* [EXERCISE GOAL]: Recast the items as a numbered list, omitting blank lines, beginning at the line that contains "Image resolution: width=960" and ending after the line that contains "Viewport: 1024px width, 768px height.".

* [TASK MATERIAL]:
....

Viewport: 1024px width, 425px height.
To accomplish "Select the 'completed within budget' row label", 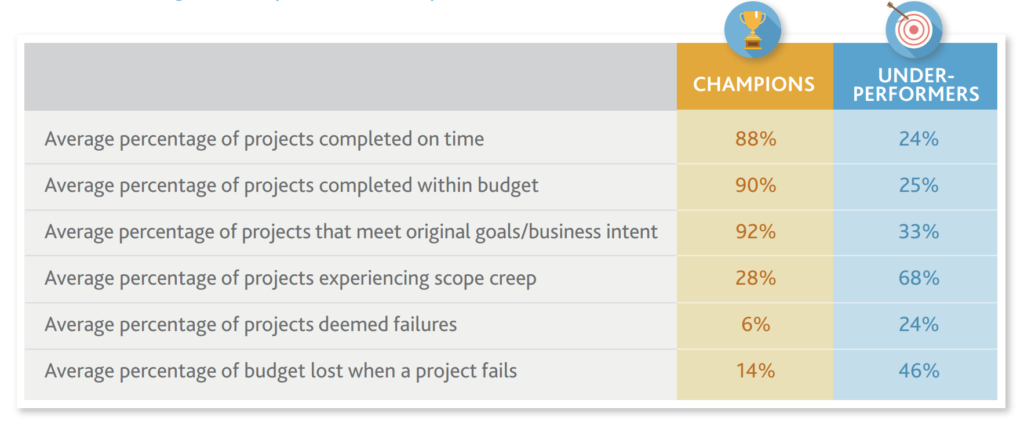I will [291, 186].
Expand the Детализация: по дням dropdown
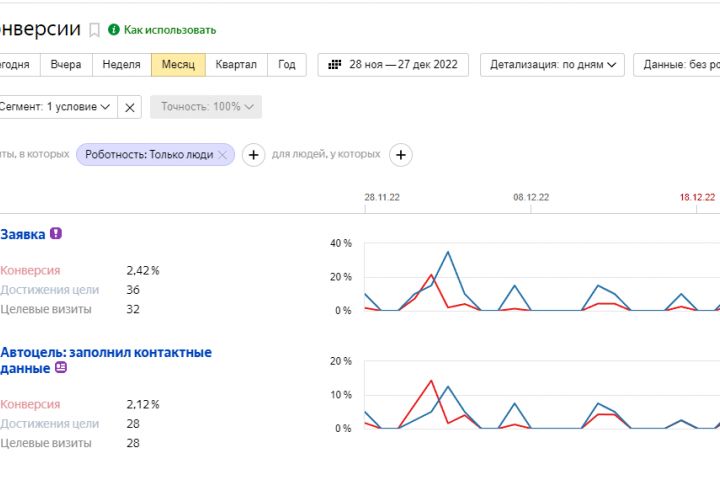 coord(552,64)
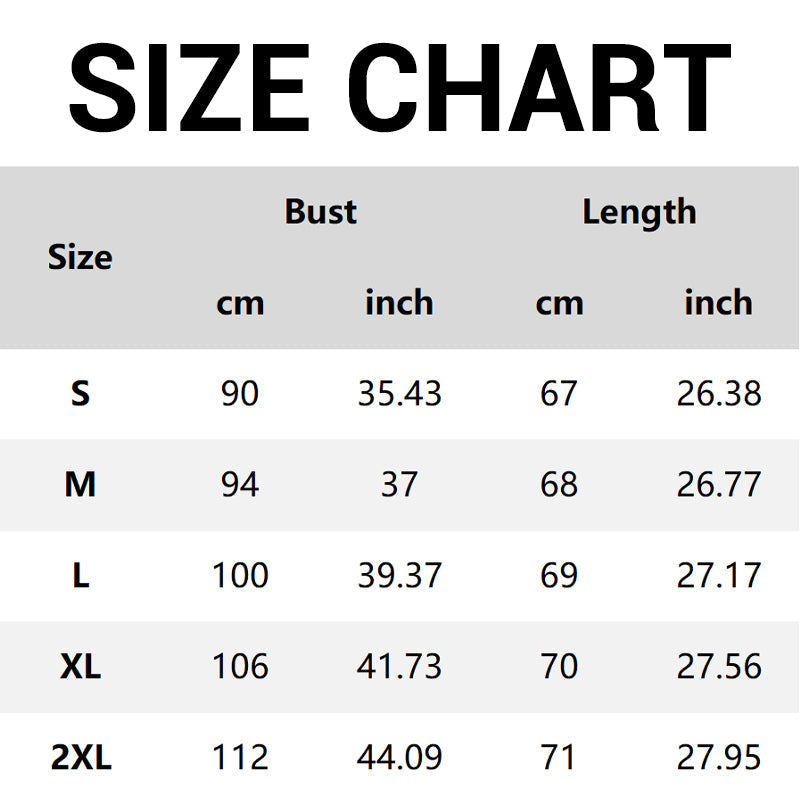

....

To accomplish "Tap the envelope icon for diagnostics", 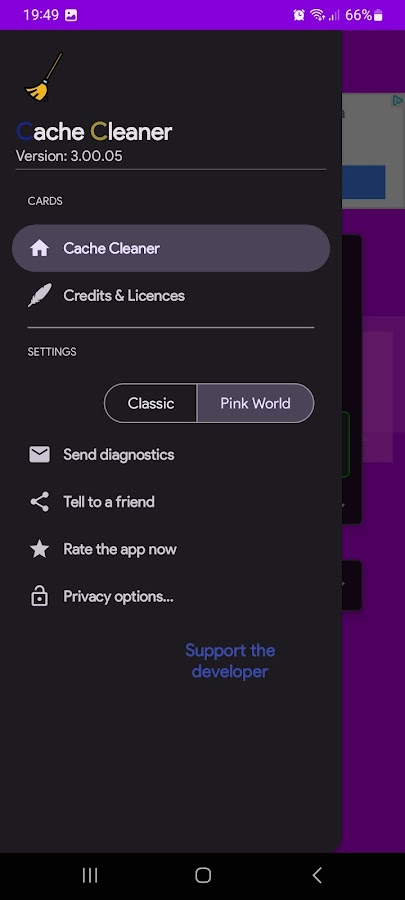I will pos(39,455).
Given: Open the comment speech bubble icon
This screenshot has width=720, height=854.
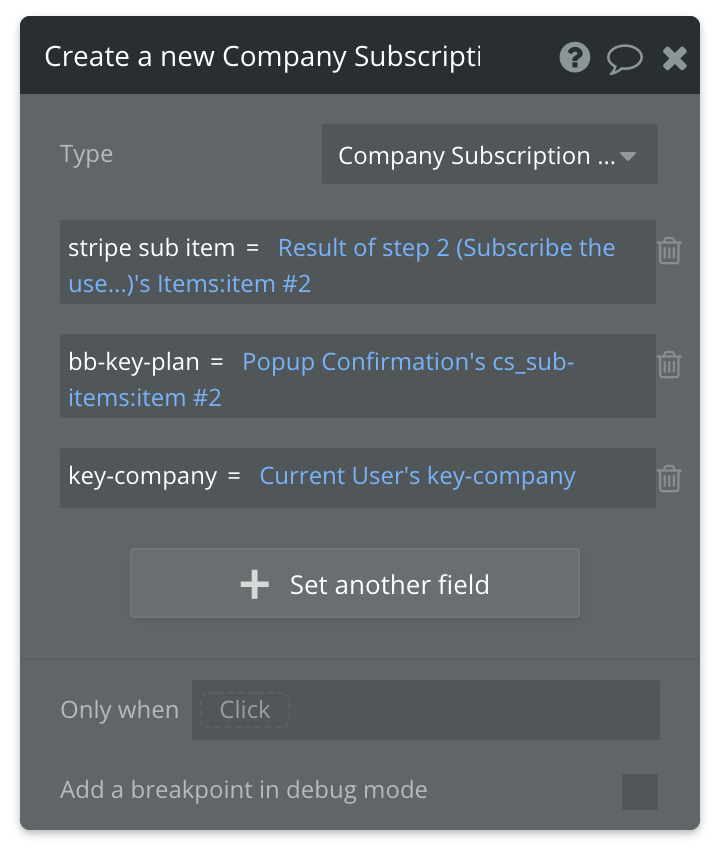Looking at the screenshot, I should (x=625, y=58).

....

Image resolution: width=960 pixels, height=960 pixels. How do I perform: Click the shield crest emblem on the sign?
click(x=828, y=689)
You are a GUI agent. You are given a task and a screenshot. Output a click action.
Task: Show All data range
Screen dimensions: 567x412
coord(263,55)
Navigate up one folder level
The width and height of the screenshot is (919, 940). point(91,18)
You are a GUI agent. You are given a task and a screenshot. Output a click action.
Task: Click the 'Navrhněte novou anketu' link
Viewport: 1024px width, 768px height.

....

* [RIGHT ANSWER]:
1. Image resolution: width=960 pixels, height=960 pixels. How do I perform: Click the shield crest emblem on the sign?
2. click(x=828, y=689)
3. You are a GUI agent. You are given a task and a screenshot. Output a click action.
4. Task: Show All data range
5. Screen dimensions: 567x412
6. coord(263,55)
7. Navigate up one folder level
8. The width and height of the screenshot is (919, 940). point(91,18)
9. You are a GUI agent. You are given a task and a screenshot. Output a click action.
10. Task: Click the 'Navrhněte novou anketu' link
11. Viewport: 1024px width, 768px height.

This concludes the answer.